Autovía en Santa Rosa

Santa Rosa, capital de la provincia de La Pampa, crece hacia el sureste. Allí viven más de 15.000 personas que transitan por calles angostas y en mal estado. Hace años se diseñó una autovía que ayudaría a la circulación y mejoraría la planificación urbanística. Hasta el momento sólo existe en los papeles.

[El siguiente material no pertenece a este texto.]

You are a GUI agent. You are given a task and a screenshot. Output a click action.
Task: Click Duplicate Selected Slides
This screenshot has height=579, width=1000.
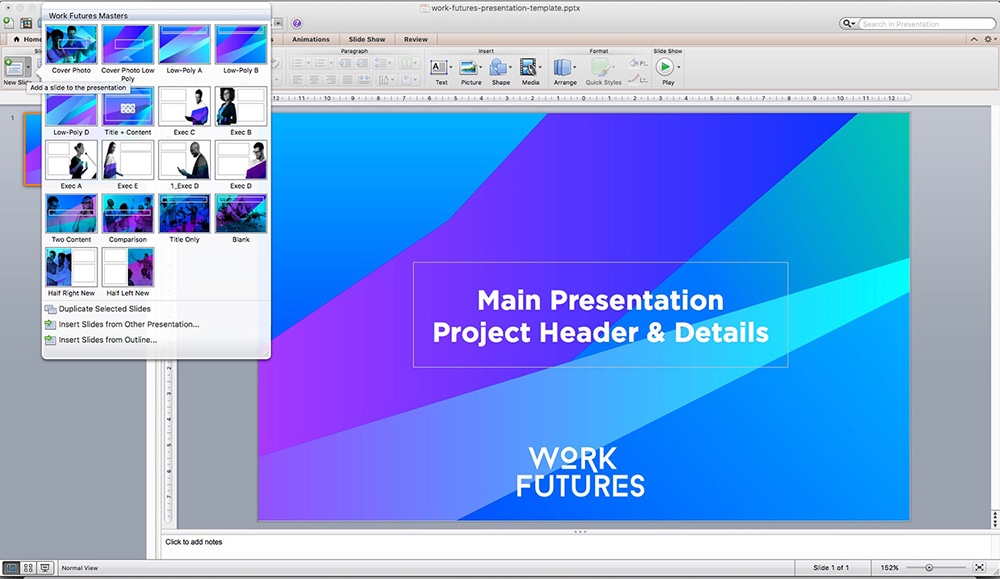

En el año 2014, un 16 de diciembre por la noche, en una Audiencia Pública organizada por la Municipalidad de Santa Rosa, se presentaba un proyecto para construir una autovía que uniría barrios como Mandela, Kirchner, Pueblos Originarios, etc, con el resto de la capital pampeana.

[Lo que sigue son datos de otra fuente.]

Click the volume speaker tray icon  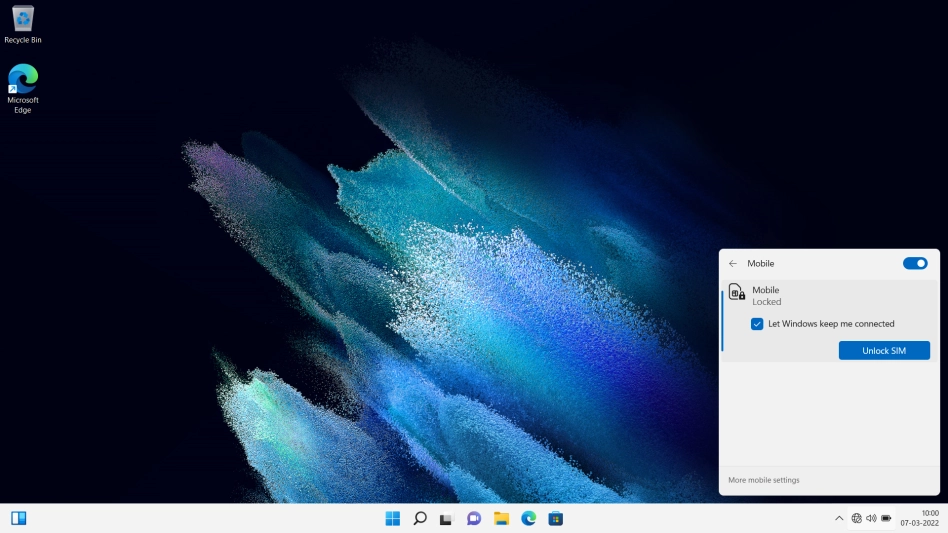click(x=871, y=518)
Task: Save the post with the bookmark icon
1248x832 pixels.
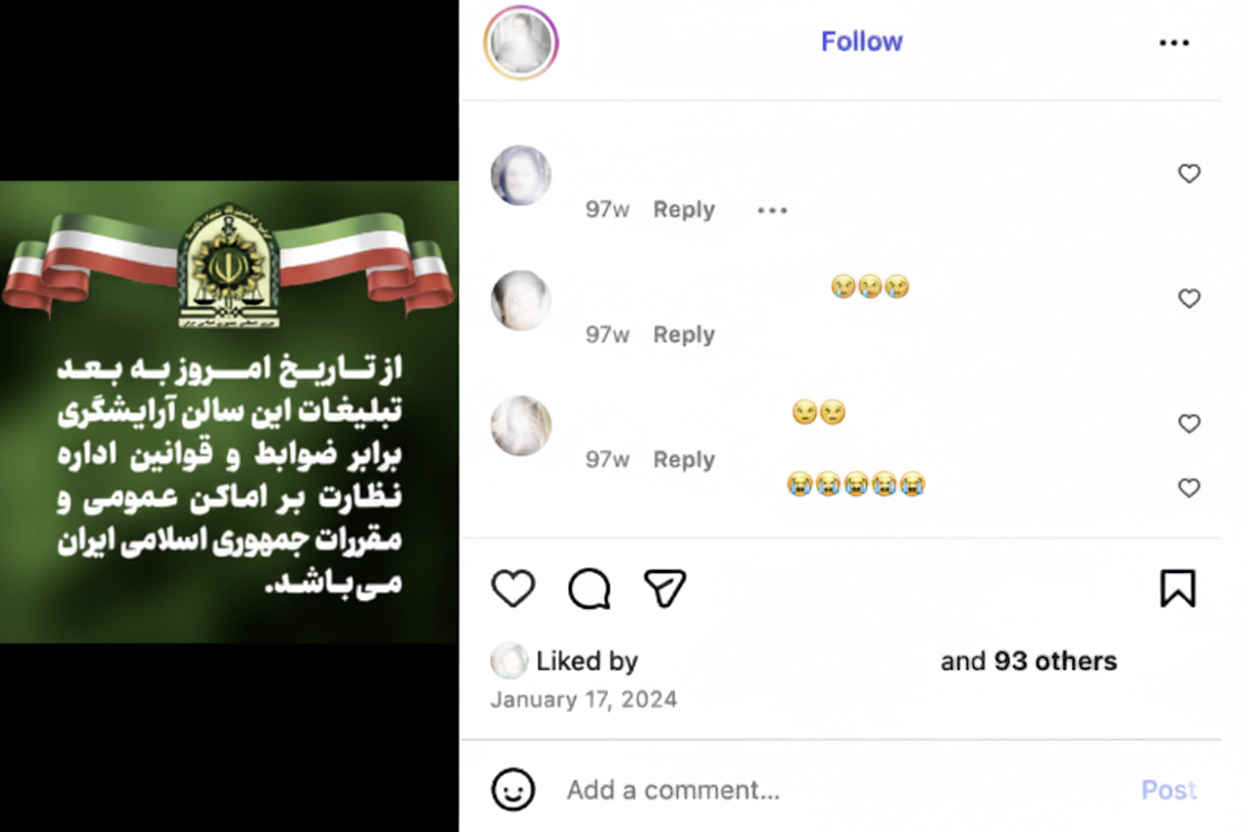Action: point(1177,588)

Con un escenario de fuertes cruces entre concejales oficialistas y opositores, el debate en aquel año estaba centrado hacia dónde debía crecer la ciudad. Con el auge habitacional que generaba el ProCreaAr, el interés fue solo inmobiliario y la cuestión se simplificó a habilitar o no tierras para loteos en el este y oeste de la ciudad.

Pasadas las 20 horas de aquel 16 de diciembre de 2014, comenzó la audiencia y fue el arquitecto Javier Hernández el encargado de explicar de qué se trataba la propuesta de ordenamiento urbanístico de Santa Rosa. “La Municipalidad pretende ampliar, articular y consolidar espacios de la ciudad con ordenanzas que cambien el ordenamiento vial, la zonificación urbana y los incrementos del costo de las tasas de baldíos”, decía el arquitecto integrante del plantel municipal.

En la exposición se argumentaba que solo algunas arterias, como la avenida Perón (que une la capital pampeana con la localidad de Toay) o la avenida Circunvalación, respondían a las mínimas condiciones de transitabilidad. El resto de las barriadas no disponían de vías de circulación apropiadas y bajar de la zona norte o este de la ciudad era (y es) una travesía diaria para miles de viajeras y viajeros locales.

"Se quiere una articulación con zonas de crecimiento, hacer un traslado de posibles densidades y eliminar sobre todo barreras de distinta índole", se dijo en Audiencia Pública y se mostraba un diseño posible que pretendía planificar la ciudad para el uso de la tierra y posibles vías de circulación.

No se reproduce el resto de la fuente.